Hawaiian regulators have not yet given their approval to the proposed utility merger there between Hawaiian Electric Utilities and NextEra Energy. But the two entities may still talking as if the deal could go through.
While a decision was supposed to happen at the end of last week, the Hawaii’s top utility regulator now says one could come by by the end of the month. Or one may never come — if NextEra pulls out of the deal, which it has never said but which many experts think may happen. That’s because of the local Hawaiian opposition.
The goal of the combined companies is to improve efficiencies and to increase productivity. As those synergies start to escalate, the hope is that the savings would flow back to both ratepayers and shareholders, who benefit in the form of greater dividends.

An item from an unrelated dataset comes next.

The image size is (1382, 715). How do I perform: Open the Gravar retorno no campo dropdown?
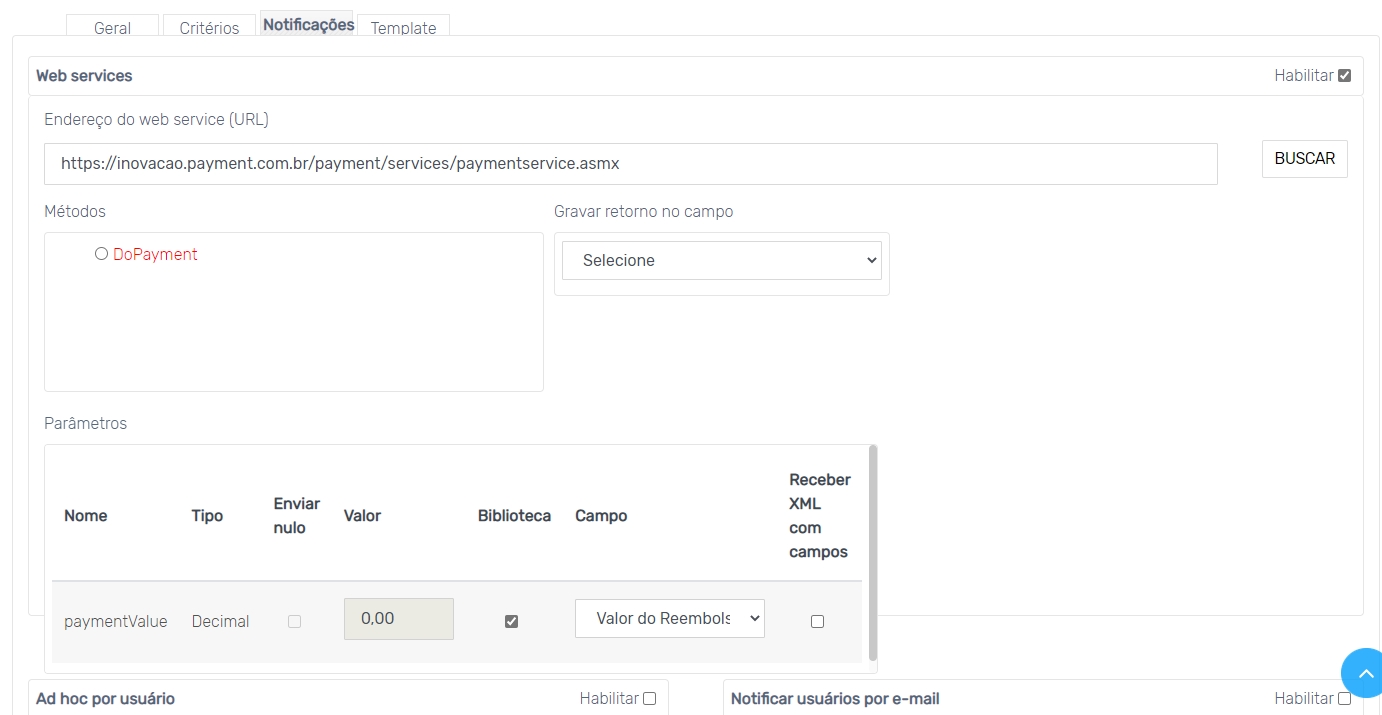click(x=721, y=260)
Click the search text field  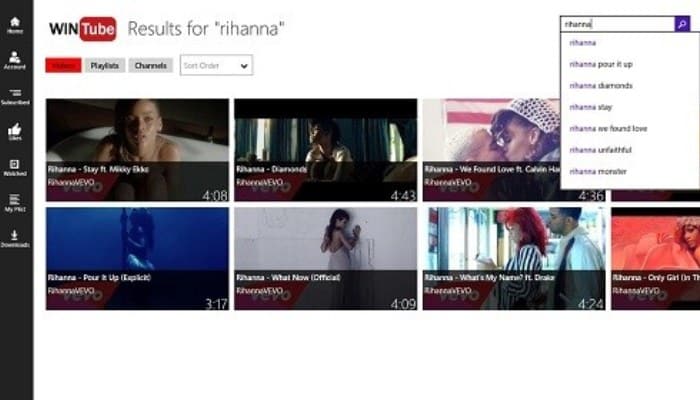tap(618, 24)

At the same time, any combined entity would be better positioned to invest in new technologies so that it could comply with tougher federal and state environmental regs.
But opposition to the merger has been visceral, especially in Hawaii where stakeholders are not only opposed to an “absentee” owner based in Florida but who have also said that NextEra does not have a good track record when it comes to rooftop solar. As a result of the kickback, though, some experts say that NextEra might withdraw its bid. That is possibly why the Hawaiian regulator has been treading water, in addition to the local opposition there.
“There is a strong sense that this deal is in a downward spiral,” said Earthjustice Attorney Isaac Moriwake, who represented Sierra Club throughout the merger talks, as quoted in Utility Dive. The Sierra Club is one of 20 formal opponents to the merger, the news outlet reports.
“Almost nothing has gone right for NextEra since the evidentiary hearings began,” Moriwake added.
Both NextEra and Hawaiian Electric say that they want to significantly increase their use of renewable fuels while decreasing the rates that Hawaii’s consumers are paying by 20 percent, all by 2030. That’s potentially doable as, oddly, Hawaiian Electric receives 71 percent of its electric generation from oil-fired units, which compares to a U.S.-average of less than 1 percent — making the state the most expensive place in the country to generate electricity. By mid century, NextEra said Hawaii could be fueled with nearly all renewables.
Florida-based NextEra made a bid for the Hawaiian company in December 2014. And if it passes regulatory muster, it would be a $4.3 billion deal.
What about the physical distance between Florida and Hawaii? This is “more of a strategic transaction to develop a successful regulated business model in high distributed-generation regions, lessons (that could) then be applied to other acquisitions on the mainland,” says Bill Kemp, founding partner for consulting firm Enovation Partners in Florida, in an interview.
Both companies have a built a large renewables business, he adds. “Now they want to find a way to reduce overall customer bills while they upgrade their generation fleet and put in smart grid technologies, while learning to operate ‘micro-grids,’” that are small-scale power grids.
NextEra’s expertise comes mostly from building utility-scale solar plants outside of its territory whereas Hawaiian Electric’s know-how comes from the rooftop solar and microgrid business. And that’s the business in which the Florida utility thinks that it can build in those areas of the country that are rolling out distributed assets.